Textausschnitt –
>>
# Sitze da und singe vor mich hin." - Verbstellung



## Hutschi

Ich bin nicht sicher, wie die Verbposition gezählt wird, wenn das Subjekt weggelassen wird:

"Sitze da und singe vor mich hin."

Hat das Verb "sitze" in diesem Satz die erste oder die zweite Position?

_Leere Kategorie als Spur von "ich" (1), sitze (2), ..._

oder

_Sitze (1) ..._


----------



## Henryk

Hutschi said:


> Ich bin nicht sicher, wie die Verbposition gezählt wird, wenn das Subjekt weggelassen wird:
> 
> "Sitze da und singe vor mich hin."
> 
> Hat das Verb "sitze" in diesem Satz die erste oder die zweite Position?
> 
> _Leere Kategorie als Spur von "ich" (1), sitze (2), ..._
> 
> oder
> 
> _Sitze (1) ..._


Der Satz ist elliptisch und somit formell nicht brauchbar. Das finite Verb ist an der zweiten Stelle, das Subjekt wurde nur weggelassen, mehr nicht.


----------



## Hutschi

Danke, Henryk. Ich hatte es schon vermutet, dass das Subjekt mitgezählt wird, obwohl es aktuell nicht vorhanden ist. Der Satz ist nur als Beispiel für eine ganze Gruppe von Sätzen gedacht. Als Beispiel für diese Gruppe sollte er formell brauchbar sein. 
Oder gibt es bessere Beispiele? (Vielleicht habe ich "formell nicht brauchbar" auch missverstanden.)

Die Form ist schon sehr alt, wird aber selten verwendet. Zuerst hatte ich sie in Märchen gesehen.


----------



## Kajjo

Ja, Henryk hat natürlich recht. Es handelt sich um einen normalen Hauptsatz mit ausgelassenem Subjekt, das die erste Position besetzt.

Kajjo


----------



## Gio77

Sehr interessantes Thema…

Schon lange habe ich gemerkt, dass solche Sätze manchmal ausgesprochen werden. Doch wurde mir (und allen, die Deutsch gelernt haben) tausendmal wiederholt, dass das Subjekt im Deutschen _nie_ implizit sein darf!

Wie kommt das denn vor? Ist das eine Art von dichterischer Freiheit oder gibt es bestimmte voraussehbare Kontexte, wo das erlaubt ist?

Vielen Dank im Voraus!


----------



## Hutschi

Ein Kontext, in dem das erlaubt ist, ist, wenn ich vor mich hin sinniere, als "ich"-Erzähler). 

(Also in der ersten Person.)

Lauf die Straße lang.
Sehe zwei Autos.
Was tun?
Drehe mich um.

Es würde auch im Plural funktionieren, ich habe es aber im Plural nicht im aktiven Wortschatz.

Man muss die Form von einer anderen unterscheiden:

http://www.stuttgarter-schule.de/doehlahnmun.htm


> sind spiele worte​werden worte schatten​


 

Hier ist der erste Satz als Nebensatz, als Konditionalsatz, interpretierbar. "Wenn Spiele Worte sind, werden Worte Schatten." Solche Parallelkonstruktionen sind nicht selten.


Eine ähnliche Form, aber mit Subjekt, enthalten die "Wanderer-Witze":

"Kommt ein Wanderer des Wegs ..."
<<
Gesammeltes Material –
>>
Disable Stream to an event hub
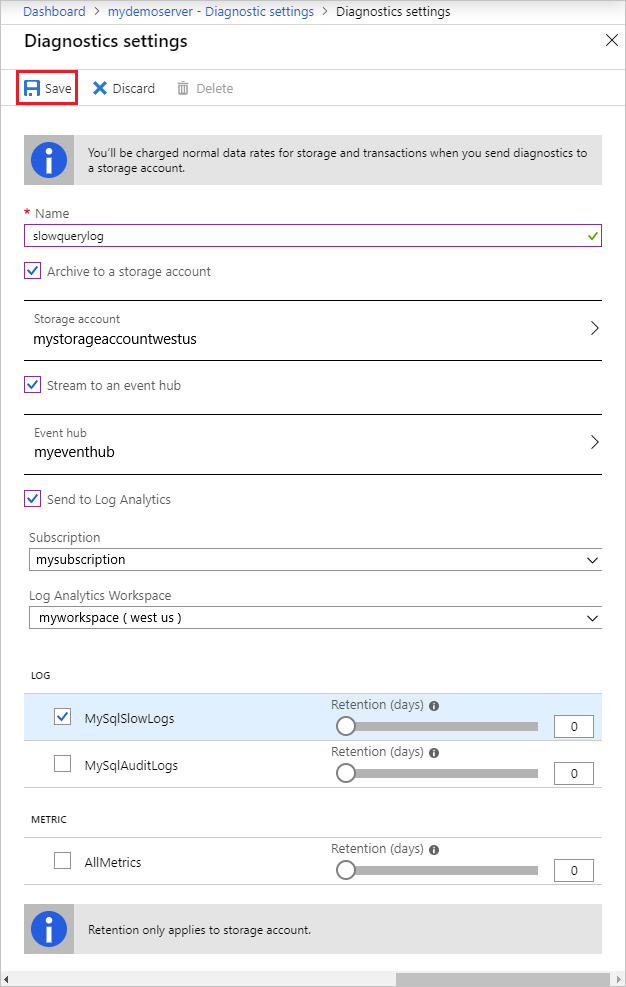626x987 pixels. tap(33, 384)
<<
Zu erledigen –
A - Beantworte bitte anhand des Textausschnitts:
(i) An welcher Stelle steht laut Henryk das finite Verb in „Sitze da und singe vor mich hin."?
(ii) Wo hat Hutschi diese Form zuerst gesehen?
(iii) Wie lautet Hutschis Deutung von „sind spiele worte werden worte schatten" als Konditionalsatz?
B - Schreibe die Forumsdiskussion über die Verbstellung bei weggelassenem Subjekt nach ihrem letzten Satz weiter.

Die Antworten –
A -
(i) An der zweiten Stelle.
(ii) In Märchen.
(iii) „Wenn Spiele Worte sind, werden Worte Schatten."

B -
Sie enthalten ebenfalls eine leere Kategorie am Anfang. "Es/Da kommt ein Wanderer des Wegs ..." - "es" (bzw. "da") wird weggelassen. 

Auf diese Art kann man die zweite Position des Verbes "retten".


Beispiel für das ausgelassene Subjekt, aus einem Lied von Kurt Demmler:



> sitz auf einem baum, ess pflaumen,
> spuck die steine in das heu,
> welch ein glück für meinen gaumen,
> diese fetten blauen pflaumen
> machen frisch und neu.


----------



## Kajjo

Hutschi said:


> Eine ähnliche Form, aber mit Subjekt, enthalten die "Wanderer-Witze"


Ja, das betrifft aber nicht nur Wandererwitze, von denen ich im übrigen noch nie gehört habe, sondern die Mehrheit der typisch deutschen, erzählten Witze:

_Sagt Kalle zu Ede...
Kommt der Ober und fragt...
Schreit eine Blondine: ...
Sagt ein Ostfriese zum anderen...
_
Kajjo


----------



## Hutschi

Ähnliche Strukturen verwendete Luther:_ Spricht Jesus zu ihr: Maria! _jl.ev11.076,10; joh.20,16]


----------



## gaer

Kajjo said:


> Ja, das betrifft aber nicht nur Wandererwitze, von denen ich im übrigen noch nie gehört habe, sondern die Mehrheit der typisch deutschen, erzählten Witze:
> 
> _Sagt Kalle zu Ede..._
> _Kommt der Ober und fragt..._
> _Schreit eine Blondine: ..._
> _Sagt ein Ostfriese zum anderen..._
> 
> Kajjo


Often do the same thing myself.
Logical to leave out words when in a hurry.
See the same thing in jokes:

"Bartender says to a drunk, …"

Nothing is happening here in English except the omission of words. I assume there is nothing else happening in German either. 

Gaer


----------



## Whodunit

Ich hatte eigentlich vor, dafür einen neuen Thread zu erstellen, aber da das sicherlich dieses Thema kreuzt, möchte ich hier einfach fragen, was ihr von dieser Konstruktion haltet:

_Komme ich jetzt zu den Sehenswürdigkeiten: ..._
_Na, dann hole ich mal was zu trinken._
_Fasse ich nun zum Abschluss noch einmal alles zusammen: ..._

Ist das etwa ein Imperativ der ersten Person Singular? Es wäre nicht verwunderlich, wenn die erste Person einen Imperativ hätte (im Französischen ist es für den Plural möglich), aber ich kenne keine Sprache, bei der es einen Imperativ für die erste Person Singular gibt.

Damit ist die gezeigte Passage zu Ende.